In no time, the waitress returned with a series of small plates: Moo Ping Kati Sod, a sweet coconut-marinated pork skewer that comes with three small nests of thin rice noodles; Larb Ped, a spicy salad of minced duck, green vegetables, and red chilies; and Tum Thai, a signature papaya salad with green beans, shrimp, and crunchy peanuts. Each is a stand-alone, but what I return to is the side of grilled sticky rice on bamboo skewers to ease my palate. They are sweet enough for me to eat endlessly as dessert if I tried.

Sa Poak Kai Tod Der, a der-style deep-fried chicken thigh, is juicy and tender at its core, and encased in a layer of perfectly crisp skin. It comes with a side of the restaurant's house chili sauce, but the meat is delicious enough on its own to pick at and eat without condiments. By far, it is one of the city's best fried chicken dishes.

I dare to try the Thai delicacy "mum," added to the menu and highly displayed to celebrate the restaurant's second-year anniversary, after finding out that the dish can only be found in two locations in Thailand, in Ban Pai and Muang Phol districts in Khon Kaen and in the Sriboonruang district in Nong Bua Lamphu. These sausage lookalikes are stuffed with minced pork or beef, liver, garlic, and animal entrails, and hung by street vendors for sale along the famed Friendship Highway.

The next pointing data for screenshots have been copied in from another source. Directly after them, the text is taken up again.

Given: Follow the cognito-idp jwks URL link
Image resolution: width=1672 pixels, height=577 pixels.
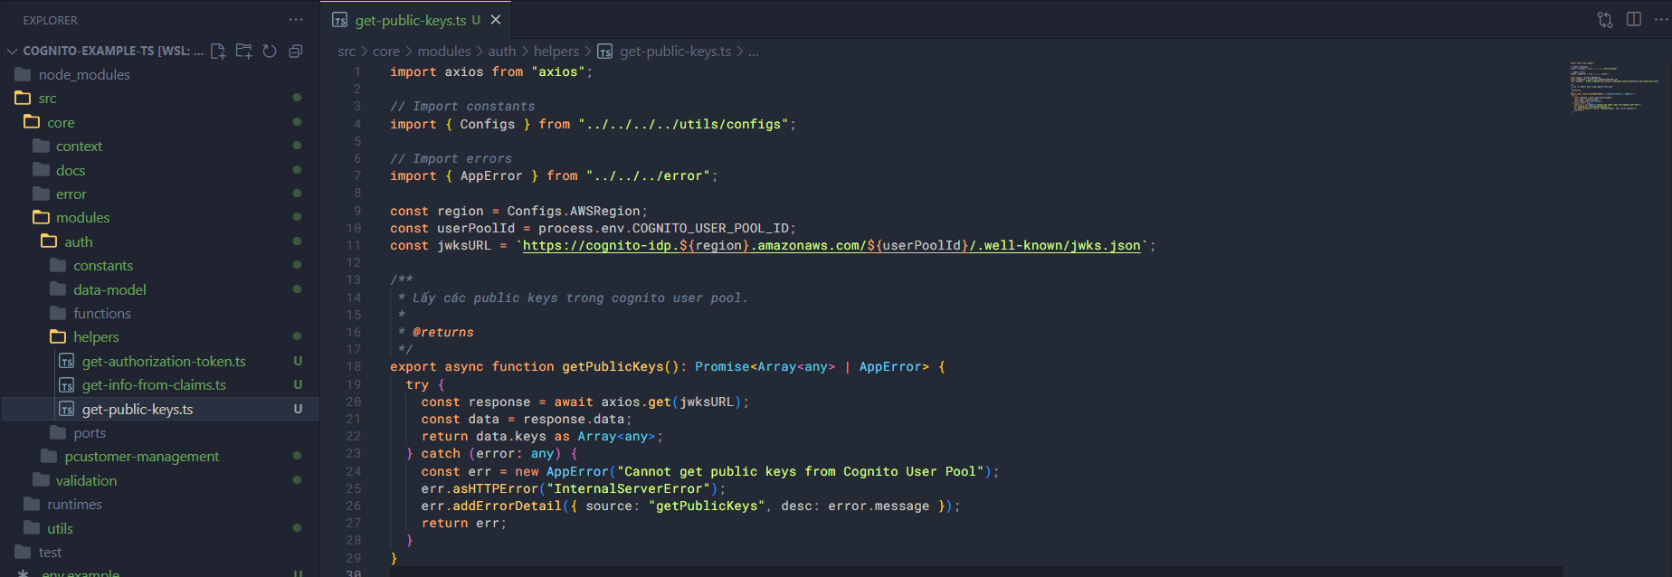Looking at the screenshot, I should (x=831, y=246).
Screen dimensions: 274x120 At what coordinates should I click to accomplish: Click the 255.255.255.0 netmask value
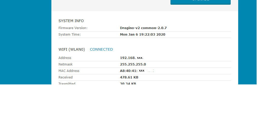click(133, 64)
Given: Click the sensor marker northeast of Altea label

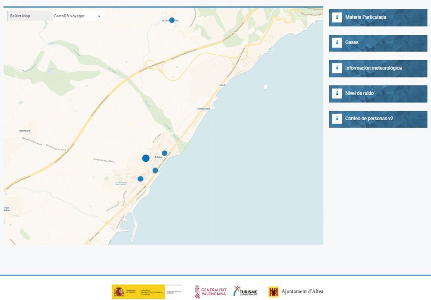Looking at the screenshot, I should (165, 153).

Provided cabbage, parsley, and garlic, I crumble up a few pieces together and delicately assemble my first bite. It is garlicky, but has darker undertones of aged meat, and I suspect it is an acquired taste.

When dessert comes don't be intimidated by the pink snow ice with syrup, which at the table may reach eye level. It floats like a cloud on white bread, easily defeated with friends. A scoop of my spoon glides through it like hot butter, and it tastes vaguely of bubblegum. I try not to cause an avalanche.

Also try the Thai tea panna cotta with condensed milk. The table beside us purred after inhaling the tiny dessert.

Before I leave, Supanee tells me she will be opening a third Somtum Der in Ho Chi Minh City. Hoping that her admission is also an invitation to visit, I'll be dreaming of a pilgrimage to their latest expansion in Vietnam.